The goal is to produce truly interactive movies to increase the involvement of the viewer
1997 was a very special year in audiovisual history, as two major changes were taking place.
The first change was the arrival of digital television broadcasting methods. After “the age of shortage” of analog television (very limited choice of television channels) followed “the age of abundance” permitted by new digital broadcasting technologies, cable in the big cities, and especially by satellite in the rest of the country.
The second revolution underway was the completion of the specifications for makers of what would be called the DVD, destined to replace the VHS cassette which was almost 20 years old at that point (and to render the first mediocre CD Video experiments forgotten). On paper, the assets of this new distribution format were especially seductive, with a spectacular qualitative leap and the promise of an absence of wear and tear (which was magnetic tape’s weak point).

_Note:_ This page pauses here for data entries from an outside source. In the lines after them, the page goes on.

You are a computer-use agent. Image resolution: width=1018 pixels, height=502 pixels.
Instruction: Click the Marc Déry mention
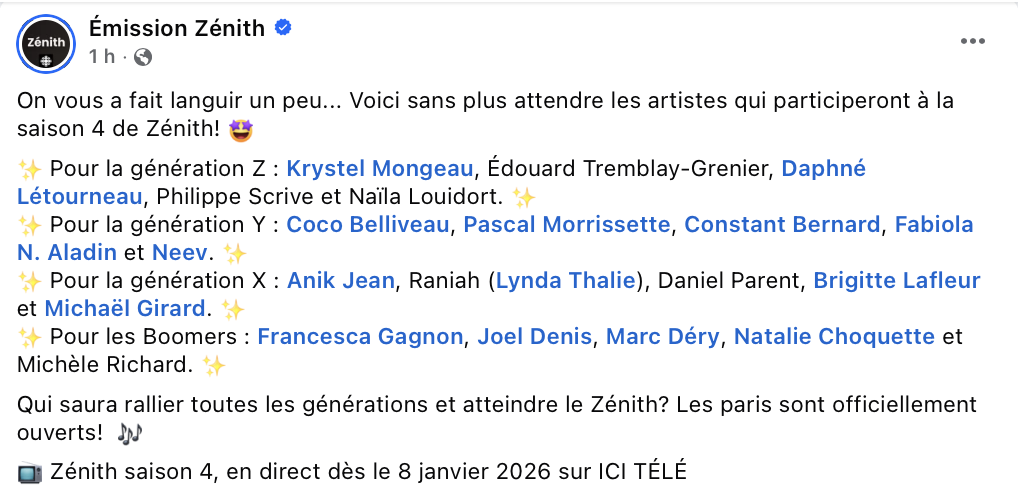coord(662,337)
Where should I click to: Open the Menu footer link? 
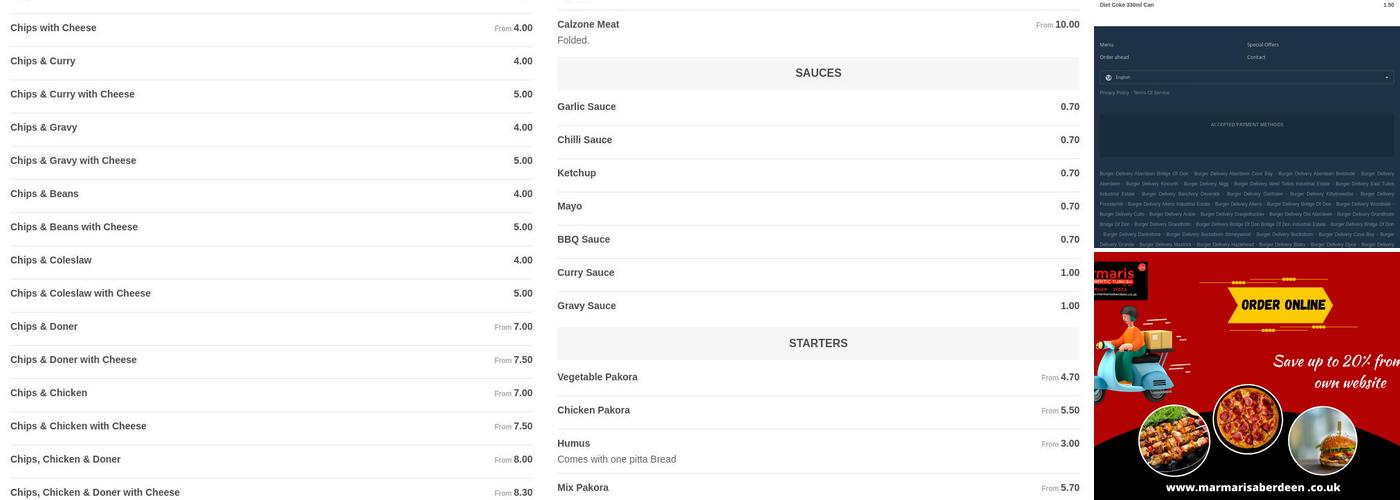[x=1106, y=45]
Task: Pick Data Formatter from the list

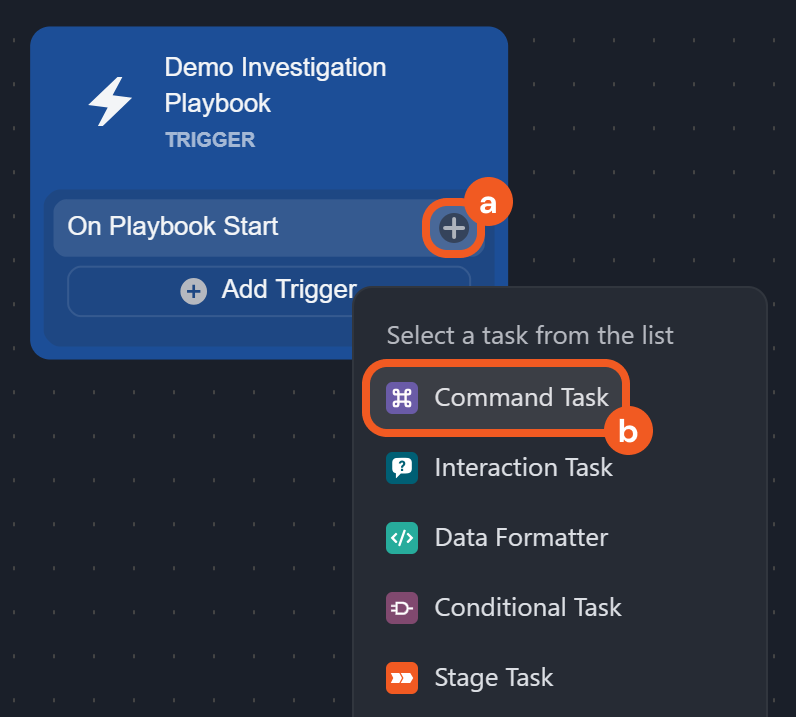Action: click(x=521, y=537)
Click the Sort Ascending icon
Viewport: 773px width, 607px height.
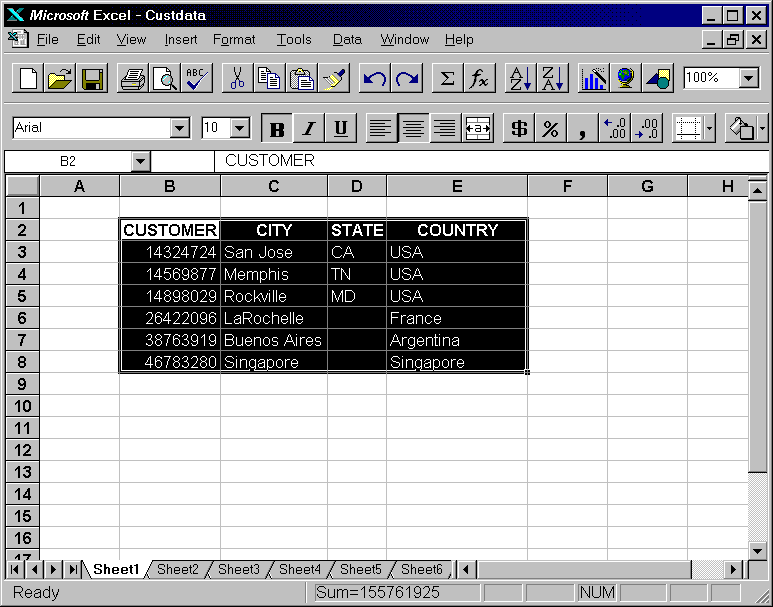pyautogui.click(x=519, y=79)
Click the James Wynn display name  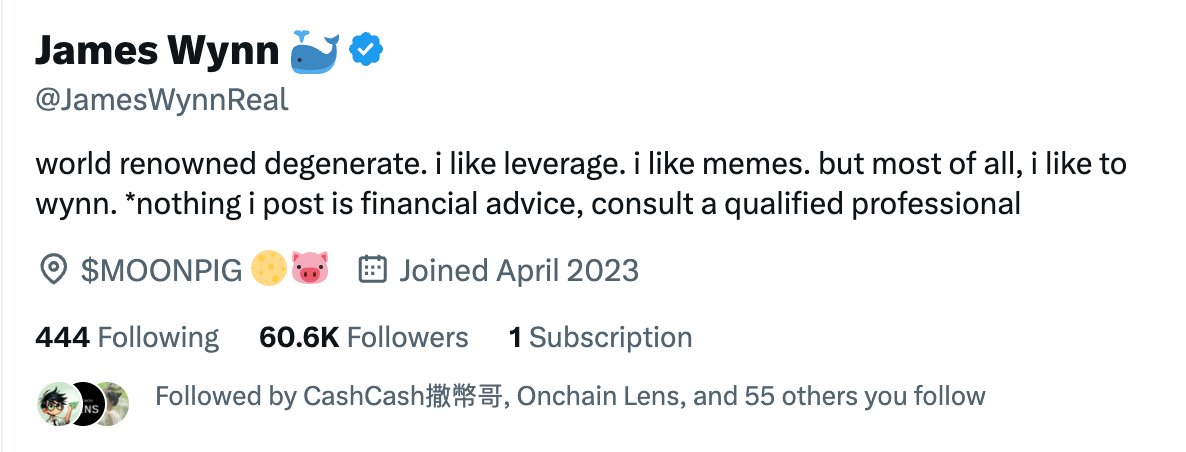157,50
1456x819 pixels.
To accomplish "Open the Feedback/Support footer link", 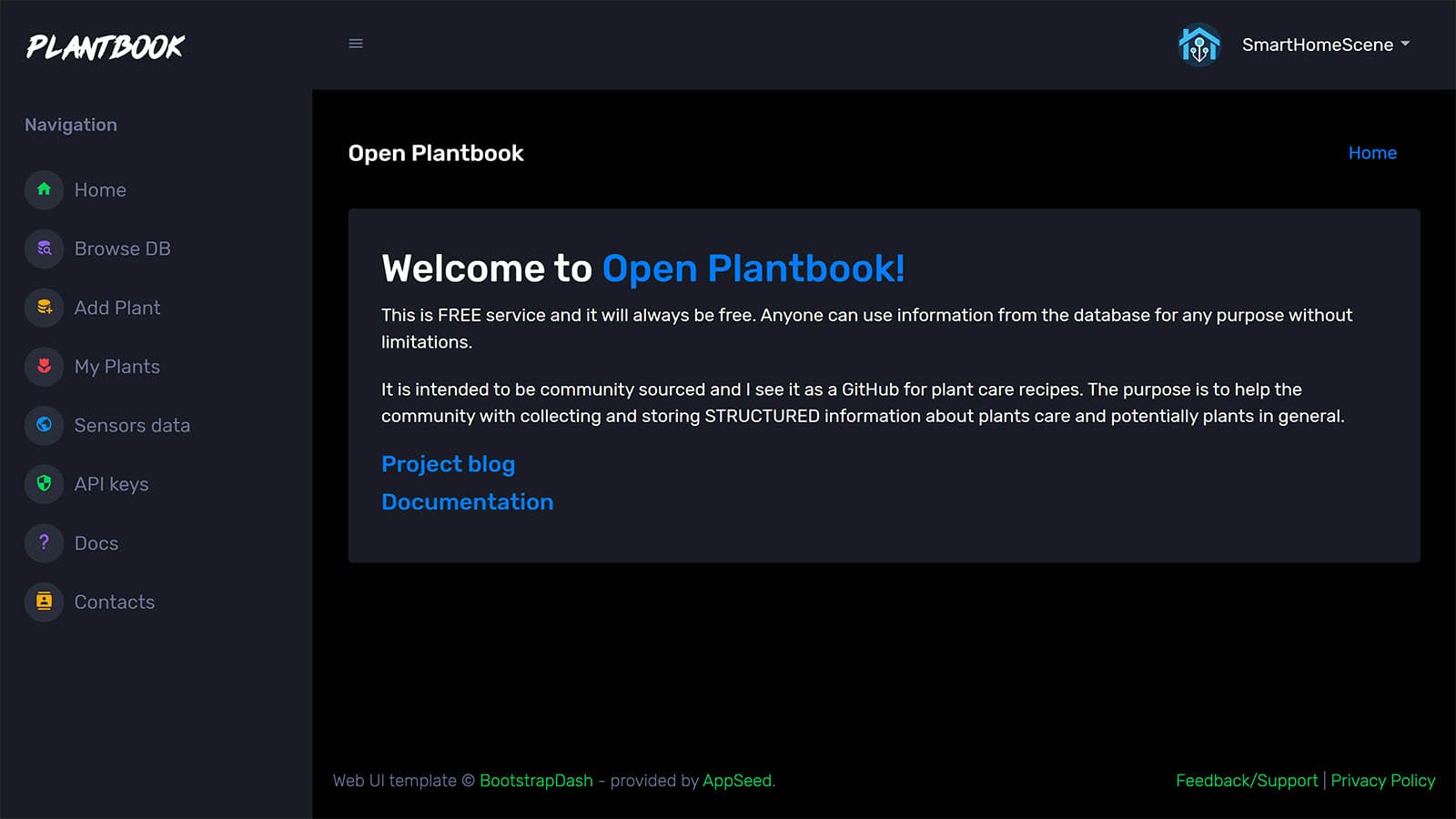I will (1246, 781).
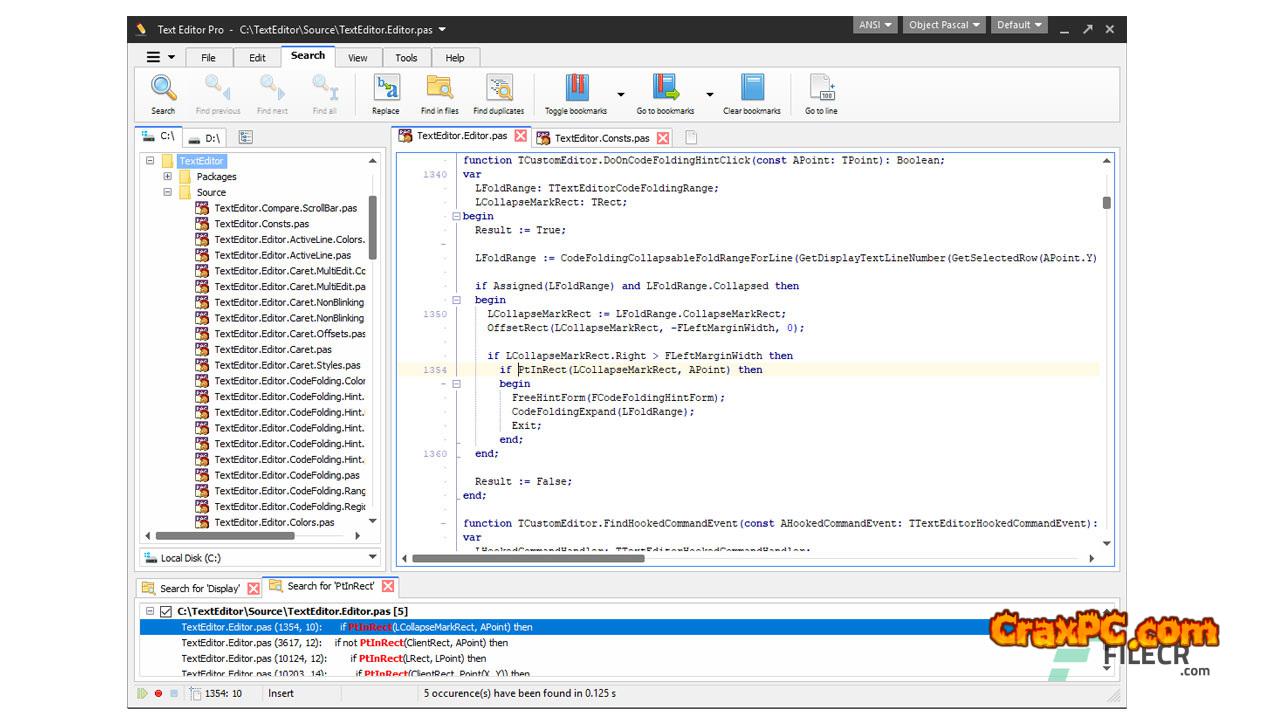Uncheck the TextEditor.Editor.pas search result checkbox
This screenshot has height=720, width=1280.
166,611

Faced with this announced upheaval, in 1997 two writers imagined the concept My Interactive TV, which sought to use new digital modes of distribution (Satellite TV and DVD) in an innovative way to create real interactive television.
It is necessary to understand what they meant by the expression “interactive television.” These were writers, and for them, interactivity took place at the level of narrative. My Interactive TV is INTERACTIVE FICTION, in which the viewer is faced with a multiple-choice scenario and is given the ability to intervene in the course of the narrative.
An explanatory brochure is good...
A real film is much better!
With such an innovative concept, there was only one way to verify whether the idea was good: make a first film!
First of all, among the different possibilities for interaction, we had to insure that the structure we retained, called “braided,” was manageable from the point of view of writing. In fact, from the beginning, we were persuaded that it was useless to explore a scenario in which a tree structure developed with each question (because of complexity and exponentially inflated costs). However, our preference for creating a form of convergence of the story at the end of each scene seemed a particularly difficult feat to perform from a plot perspective.
When giving the viewer a choice as to the rest of the film, how many options to present to him? We stopped ourselves at 3 options presented at each question. Our reasoning was that with only two options, the choice was too limited, basic, and all in all probably frustrating in most situations. Four options, and the problem would have been that the screenwriters would be stumped on that fourth way. Upon reflection, few situations in life offer us the ability to choose between 4 possible choices.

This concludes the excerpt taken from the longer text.